Whenever you're using technology with these students it's a tough trade-off. It's essential to expose them to computers and internet resources. However, they're so ill-equipped, it can be more of a hurdle than a help.

Comments

Ms. Peace said…
YES!!! Where is the technology??? People are always shocked to hear that I do not have a functioning computer in my classroom or internet access at my job (I guess technically there is internet somewhere in the school, but I don't have it!) It breaks my heart that our fourth and fifth graders are computer illiterate. I remember student teaching in a fourth grade class where kids were typing poems that they wrote. They couldn't use a mouse or change a font size. It became a lesson in clicking rather than lab time. Now I teach 1st grade. My kids don't have a technology prep which means they won't build a foundation for later. Sad.
Miss A said…
It is a bizarre notion that, in a day and age when everything has a website- literally, everything- and it's impossible to make it through college without the internet, children are still routinely unaware of and uneducated about the opportunities that technology could afford them. I haven't yet asked my 2nd graders who has a computer and who doesn't, but I bet that the digital gap would extend into my class as well.
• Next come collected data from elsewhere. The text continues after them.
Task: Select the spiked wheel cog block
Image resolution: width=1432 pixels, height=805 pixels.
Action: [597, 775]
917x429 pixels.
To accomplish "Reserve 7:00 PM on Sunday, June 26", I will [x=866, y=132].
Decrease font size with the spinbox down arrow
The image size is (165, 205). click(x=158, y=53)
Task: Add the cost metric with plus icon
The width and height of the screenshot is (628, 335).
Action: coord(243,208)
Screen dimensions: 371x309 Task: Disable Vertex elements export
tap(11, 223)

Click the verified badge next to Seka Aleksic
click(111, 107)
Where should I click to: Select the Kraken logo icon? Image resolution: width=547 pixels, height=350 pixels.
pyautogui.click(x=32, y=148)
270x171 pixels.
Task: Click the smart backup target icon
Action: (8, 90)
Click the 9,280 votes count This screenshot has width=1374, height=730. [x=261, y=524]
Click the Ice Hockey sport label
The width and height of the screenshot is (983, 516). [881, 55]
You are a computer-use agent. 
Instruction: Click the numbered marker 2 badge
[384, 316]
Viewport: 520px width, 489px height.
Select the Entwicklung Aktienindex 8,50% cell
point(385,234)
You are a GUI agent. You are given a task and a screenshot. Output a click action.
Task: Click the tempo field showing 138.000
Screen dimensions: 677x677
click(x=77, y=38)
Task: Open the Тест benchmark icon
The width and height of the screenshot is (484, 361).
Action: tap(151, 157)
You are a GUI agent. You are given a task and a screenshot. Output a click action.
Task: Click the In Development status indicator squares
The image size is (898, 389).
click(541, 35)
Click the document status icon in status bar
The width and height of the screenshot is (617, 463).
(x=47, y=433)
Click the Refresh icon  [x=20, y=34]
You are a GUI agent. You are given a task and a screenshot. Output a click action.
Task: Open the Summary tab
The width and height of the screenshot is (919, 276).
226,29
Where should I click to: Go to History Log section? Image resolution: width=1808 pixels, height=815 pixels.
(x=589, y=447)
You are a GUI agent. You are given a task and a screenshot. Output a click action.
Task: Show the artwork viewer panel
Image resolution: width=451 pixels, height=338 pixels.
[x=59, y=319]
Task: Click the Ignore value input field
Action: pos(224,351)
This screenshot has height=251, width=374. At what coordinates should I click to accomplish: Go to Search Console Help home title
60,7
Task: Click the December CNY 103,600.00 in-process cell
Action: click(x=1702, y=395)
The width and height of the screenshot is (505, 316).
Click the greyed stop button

I expect computer illiteracy from someone like my 78 year old grandmother. I do not expect it in our public school system.
Teacher said…
I was shocked myself at the lack of technology. I taught in a small town in the middle of the Midwest last year. I just had it in my head that the city would offer so much more than we got in the Midwest. The lack of technology of my current school reminds me of the lack of technology from when I was in elementary school years ago.